On Hannah Arendt on Judgment
Most of what matters in the philosophical writings of Hannah Arendt was written in the shadow of the Holocaust, and thus echoes in the vastest moral vacuum the world has ever known. What might have happened to the German people, the most advanced, most educated, most sophisticated people in the history of the world, that could have led them to man the gates and sidings and ramps and wires of Auschwitz? That was her great subject, most notably in her famous Eichmann in Jerusalem. Two decades after the war, but around the same time as her Eichmann book, in a 1964 essay entitled “Personal Responsibility Under Dictatorship,” Arendt commented on the continuing moral vacuousness of modern man, implying that what was lacking in the Germans of the Third Reich was still lacking in the post-war, post-Holocaust West:
There exists in our society a widespread fear of judging that has nothing whatever to do with the biblical ‘Judge not, that ye be not judged,’ and if this fear speaks in terms of ‘casting the first stone,’ it takes this word in vain. For behind the unwillingness to judge lurks the suspicion that no one is a free agent, and hence the doubt that anyone is responsible or could be expected to answer for what he has done. The moment moral issues are raised, even in passing, he who raises them will be confronted with this frightful lack of self-confidence and hence of pride, and also with a kind of mock-modesty that in saying, Who am I to judge? actually means We’re all alike, equally bad, and those who try, or pretend that they try, to remain halfway decent are either saints or hypocrites, and in either case should leave us alone.
What was true then is truer now. How many times have any of
us heard “Who are you to judge?” whenever someone has the audacity to describe behavior
as bad or perverse or immoral? It is the mantra of the Left, certainly, but it
is truly the mantra of all of society, all of culture. “Who are you to judge”…
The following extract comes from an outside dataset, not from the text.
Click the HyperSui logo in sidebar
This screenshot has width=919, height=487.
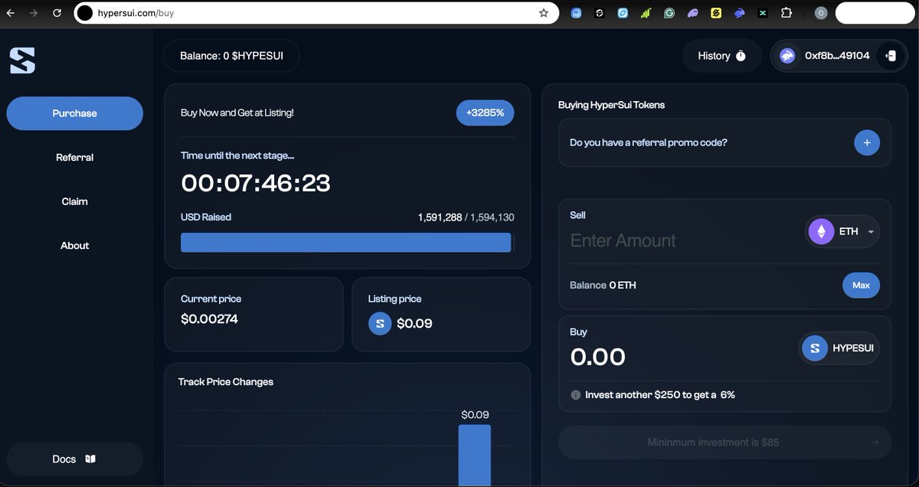[22, 60]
about homosexuality or trans-sexuality or drag queens or rap music or graffiti
or drug culture or vulgarity in movies or on television or divorce or hook-up
culture or slovenly dress in airports or tattoos or obesity or any of the other
various decadences of modern life in so-called Western “civilization”?
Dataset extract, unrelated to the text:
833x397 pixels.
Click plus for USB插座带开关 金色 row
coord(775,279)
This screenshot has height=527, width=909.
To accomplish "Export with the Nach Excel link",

“Who are you to judge?” I have had this
question thrown back at me many times as a college and high school teacher – it
is as if young people learn it by rote in grade school! They don’t know
anything about anything, but they know that it’s “racist” or “sexist” or “homophobic”
or “transphobic” or “fat-phobic” or “puritanical” to make any judgments at all
about anything.
Well, this is what I say to them: who I am to judge is a grown man who has never cheated on my wife, never cheated on my taxes, never stolen anything from anyone, never hurt anyone, never committed a crime, never had to take a dime of government assistance, who raised three successful, happy, church-going children, who gives of my time and treasure to my church and other charities, who writes dozens of college recommendations a year for college-bound minority students, and who has never been seriously ill or hospitalized for anything, in large part because I eat sensibly, maintain a reasonable weight, and exercise. Who I am is a freaking role model!
If everyone
in society lived like I do there would be no abandoned or abused children, no abandoned
or abused women, no crime, no need for high taxes, no need for police or
prisons. If everyone in America lived like I do everything we buy would cost
less because every business’ casualty losses from shoplifting and embezzlement
would be zero. If everyone in American lived like me our insurance rates would
be lower, because we’d be healthier. That’s who I am to judge. And what’s sad
is… I’m just an ordinary man, nothing special. There are still lots of people
living decent lives all across America. But somehow we’ve been cowed into not
being “judgmental.” And we are all the poorer and more at risk of slipping into that vast darkness because of it.
***
ADDENDUM (12/16): continuing reading Arendt, I read, re Nazi Germany, "these deeds were not committed by outlaws, monsters, or raving sadists, but by the most respected members of respectable society," which, of course, included jurists, lawyers, doctors, scientists, businessmen, engineers, etc. It occurs to me that we have utterly failed to learn the lessons of the Twentieth Century, and are suffering the consequences. With respect to Nazi totalitarianism, we utterly failed to learn that sometimes the supposed "elites" are not the least likely, but the most likely people to commit human rights abuses, precisely because they feel themselves to be above consequences. With respect to Soviet and Chinese communism, we utterly failed to learn that left-wing, socialistic governments inevitably become kleptocracies. The leftist Deep State in America ca. 2022 is the result. Arendt would have understood at a glance.